From the entries below, please gather each line containing the string "Jameel".

ENTRIES SHOWN:
____________

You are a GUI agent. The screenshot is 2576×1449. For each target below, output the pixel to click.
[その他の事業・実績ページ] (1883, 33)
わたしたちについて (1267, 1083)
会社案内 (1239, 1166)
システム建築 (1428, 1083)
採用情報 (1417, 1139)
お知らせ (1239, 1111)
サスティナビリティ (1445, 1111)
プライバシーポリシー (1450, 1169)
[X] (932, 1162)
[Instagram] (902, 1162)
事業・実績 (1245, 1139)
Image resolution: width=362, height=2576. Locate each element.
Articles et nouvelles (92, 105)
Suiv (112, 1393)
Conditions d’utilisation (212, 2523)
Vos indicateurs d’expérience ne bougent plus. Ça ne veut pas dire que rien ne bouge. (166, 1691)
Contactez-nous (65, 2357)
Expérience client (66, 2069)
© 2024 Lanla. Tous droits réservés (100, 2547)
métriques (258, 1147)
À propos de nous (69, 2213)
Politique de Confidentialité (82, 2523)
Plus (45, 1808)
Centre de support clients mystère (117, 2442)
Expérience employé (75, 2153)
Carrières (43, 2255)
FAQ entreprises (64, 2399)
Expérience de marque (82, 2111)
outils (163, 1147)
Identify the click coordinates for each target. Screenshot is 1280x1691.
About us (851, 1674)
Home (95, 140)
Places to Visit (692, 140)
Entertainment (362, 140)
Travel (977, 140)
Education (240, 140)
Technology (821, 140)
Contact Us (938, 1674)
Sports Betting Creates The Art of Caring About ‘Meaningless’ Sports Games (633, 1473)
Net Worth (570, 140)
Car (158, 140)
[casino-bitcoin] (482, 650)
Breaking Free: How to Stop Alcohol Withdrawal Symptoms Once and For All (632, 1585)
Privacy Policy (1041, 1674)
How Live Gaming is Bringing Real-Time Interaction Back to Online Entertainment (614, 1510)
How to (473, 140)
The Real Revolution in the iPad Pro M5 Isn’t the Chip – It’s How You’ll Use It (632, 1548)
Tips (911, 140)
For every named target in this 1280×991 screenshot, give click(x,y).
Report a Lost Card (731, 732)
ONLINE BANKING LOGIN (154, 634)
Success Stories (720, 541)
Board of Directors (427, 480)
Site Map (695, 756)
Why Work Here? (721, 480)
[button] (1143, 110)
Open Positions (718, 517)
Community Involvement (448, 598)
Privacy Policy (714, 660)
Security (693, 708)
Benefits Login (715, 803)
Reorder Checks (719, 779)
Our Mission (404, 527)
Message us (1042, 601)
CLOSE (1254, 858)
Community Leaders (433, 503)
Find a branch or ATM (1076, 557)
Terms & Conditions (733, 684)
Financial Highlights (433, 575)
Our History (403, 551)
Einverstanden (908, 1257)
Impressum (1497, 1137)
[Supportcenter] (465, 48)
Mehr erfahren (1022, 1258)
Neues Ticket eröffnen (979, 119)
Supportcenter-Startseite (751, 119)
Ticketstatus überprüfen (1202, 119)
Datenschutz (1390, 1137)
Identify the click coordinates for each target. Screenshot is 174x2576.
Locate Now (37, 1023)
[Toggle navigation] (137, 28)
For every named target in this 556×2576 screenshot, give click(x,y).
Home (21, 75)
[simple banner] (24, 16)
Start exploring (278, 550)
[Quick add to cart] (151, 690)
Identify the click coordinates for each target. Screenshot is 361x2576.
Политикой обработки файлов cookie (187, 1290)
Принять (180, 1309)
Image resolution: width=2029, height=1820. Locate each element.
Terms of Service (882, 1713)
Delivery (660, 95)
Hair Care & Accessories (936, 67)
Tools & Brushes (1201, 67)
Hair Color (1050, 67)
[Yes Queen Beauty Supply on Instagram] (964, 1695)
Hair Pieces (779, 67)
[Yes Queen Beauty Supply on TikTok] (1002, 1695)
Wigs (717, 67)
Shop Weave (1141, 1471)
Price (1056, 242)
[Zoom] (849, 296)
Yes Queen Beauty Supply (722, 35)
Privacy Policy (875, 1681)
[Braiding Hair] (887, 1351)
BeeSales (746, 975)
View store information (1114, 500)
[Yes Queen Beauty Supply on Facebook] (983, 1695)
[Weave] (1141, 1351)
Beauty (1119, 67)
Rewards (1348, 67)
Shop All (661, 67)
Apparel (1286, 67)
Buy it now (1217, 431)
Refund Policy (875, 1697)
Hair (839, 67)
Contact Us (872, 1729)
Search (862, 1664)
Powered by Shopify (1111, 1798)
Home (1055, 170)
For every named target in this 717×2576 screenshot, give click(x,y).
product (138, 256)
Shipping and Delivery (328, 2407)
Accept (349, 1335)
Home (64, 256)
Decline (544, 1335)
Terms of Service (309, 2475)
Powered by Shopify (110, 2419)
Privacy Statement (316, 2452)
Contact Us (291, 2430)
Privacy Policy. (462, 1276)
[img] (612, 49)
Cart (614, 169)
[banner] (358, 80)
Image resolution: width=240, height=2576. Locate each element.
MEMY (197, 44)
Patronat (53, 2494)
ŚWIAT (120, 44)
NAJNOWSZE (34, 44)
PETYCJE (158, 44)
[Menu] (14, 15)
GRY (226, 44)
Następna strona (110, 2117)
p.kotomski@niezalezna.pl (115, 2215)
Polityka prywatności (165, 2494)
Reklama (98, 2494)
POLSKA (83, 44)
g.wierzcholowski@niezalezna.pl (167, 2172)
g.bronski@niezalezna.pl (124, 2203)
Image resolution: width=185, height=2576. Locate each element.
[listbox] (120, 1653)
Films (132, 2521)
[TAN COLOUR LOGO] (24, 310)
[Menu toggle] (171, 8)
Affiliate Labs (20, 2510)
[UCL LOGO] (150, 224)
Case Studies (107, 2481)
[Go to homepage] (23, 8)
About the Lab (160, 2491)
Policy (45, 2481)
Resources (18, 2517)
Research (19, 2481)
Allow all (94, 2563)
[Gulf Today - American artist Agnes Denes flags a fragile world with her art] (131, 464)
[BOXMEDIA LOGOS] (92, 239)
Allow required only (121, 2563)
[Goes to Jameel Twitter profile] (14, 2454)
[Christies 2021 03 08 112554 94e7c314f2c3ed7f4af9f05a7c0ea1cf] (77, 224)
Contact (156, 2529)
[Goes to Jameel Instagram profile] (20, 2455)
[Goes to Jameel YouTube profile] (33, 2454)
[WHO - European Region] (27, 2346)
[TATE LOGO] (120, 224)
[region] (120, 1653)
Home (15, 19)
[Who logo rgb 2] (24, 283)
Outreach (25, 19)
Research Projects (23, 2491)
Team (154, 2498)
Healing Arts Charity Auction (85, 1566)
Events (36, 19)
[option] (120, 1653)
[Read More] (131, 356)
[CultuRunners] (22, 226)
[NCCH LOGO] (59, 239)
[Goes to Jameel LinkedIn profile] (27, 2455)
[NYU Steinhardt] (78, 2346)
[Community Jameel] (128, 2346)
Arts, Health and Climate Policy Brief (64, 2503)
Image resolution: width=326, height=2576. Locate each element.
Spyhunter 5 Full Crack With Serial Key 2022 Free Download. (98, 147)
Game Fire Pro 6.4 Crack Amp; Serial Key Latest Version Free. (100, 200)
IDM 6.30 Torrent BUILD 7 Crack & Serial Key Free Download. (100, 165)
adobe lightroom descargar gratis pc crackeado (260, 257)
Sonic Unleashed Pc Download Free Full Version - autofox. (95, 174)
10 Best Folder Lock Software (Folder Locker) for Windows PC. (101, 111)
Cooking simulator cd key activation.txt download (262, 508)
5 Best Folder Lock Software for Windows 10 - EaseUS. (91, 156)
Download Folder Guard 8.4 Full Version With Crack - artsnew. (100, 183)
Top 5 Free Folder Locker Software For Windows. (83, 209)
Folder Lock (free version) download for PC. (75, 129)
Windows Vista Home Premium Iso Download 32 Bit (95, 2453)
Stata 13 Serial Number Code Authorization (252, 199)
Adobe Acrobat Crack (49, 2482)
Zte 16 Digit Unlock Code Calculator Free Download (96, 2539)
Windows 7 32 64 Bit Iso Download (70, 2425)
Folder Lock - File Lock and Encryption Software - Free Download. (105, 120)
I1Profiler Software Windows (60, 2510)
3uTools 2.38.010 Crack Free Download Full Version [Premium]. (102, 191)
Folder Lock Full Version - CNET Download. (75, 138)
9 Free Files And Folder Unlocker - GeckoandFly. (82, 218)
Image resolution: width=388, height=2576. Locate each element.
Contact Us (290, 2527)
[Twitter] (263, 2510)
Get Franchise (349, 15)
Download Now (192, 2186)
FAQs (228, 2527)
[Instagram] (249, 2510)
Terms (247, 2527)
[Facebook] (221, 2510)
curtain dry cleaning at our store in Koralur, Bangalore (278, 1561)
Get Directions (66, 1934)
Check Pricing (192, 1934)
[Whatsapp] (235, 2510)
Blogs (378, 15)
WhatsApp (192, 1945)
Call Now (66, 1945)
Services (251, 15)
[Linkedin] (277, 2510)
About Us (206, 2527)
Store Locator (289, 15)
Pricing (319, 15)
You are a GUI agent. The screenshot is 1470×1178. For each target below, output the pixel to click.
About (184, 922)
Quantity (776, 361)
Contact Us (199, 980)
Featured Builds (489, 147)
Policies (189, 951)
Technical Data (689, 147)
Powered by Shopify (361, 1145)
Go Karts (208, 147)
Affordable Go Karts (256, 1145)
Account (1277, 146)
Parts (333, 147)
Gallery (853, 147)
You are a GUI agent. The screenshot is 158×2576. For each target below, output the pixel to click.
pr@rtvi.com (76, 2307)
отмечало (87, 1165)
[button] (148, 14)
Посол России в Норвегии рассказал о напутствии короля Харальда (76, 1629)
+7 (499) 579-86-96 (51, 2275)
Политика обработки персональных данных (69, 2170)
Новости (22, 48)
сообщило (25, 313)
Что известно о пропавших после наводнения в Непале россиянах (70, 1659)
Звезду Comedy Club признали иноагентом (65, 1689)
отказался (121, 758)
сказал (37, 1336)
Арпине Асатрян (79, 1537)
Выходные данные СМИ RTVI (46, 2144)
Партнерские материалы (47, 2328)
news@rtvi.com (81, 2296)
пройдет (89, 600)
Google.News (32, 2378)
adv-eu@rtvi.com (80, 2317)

____________

REPLY TO THE EXERCISE:
[Goes to Jameel Twitter profile] (14, 2454)
[Goes to Jameel Instagram profile] (20, 2455)
[Goes to Jameel YouTube profile] (33, 2454)
[Goes to Jameel LinkedIn profile] (27, 2455)
[Community Jameel] (128, 2346)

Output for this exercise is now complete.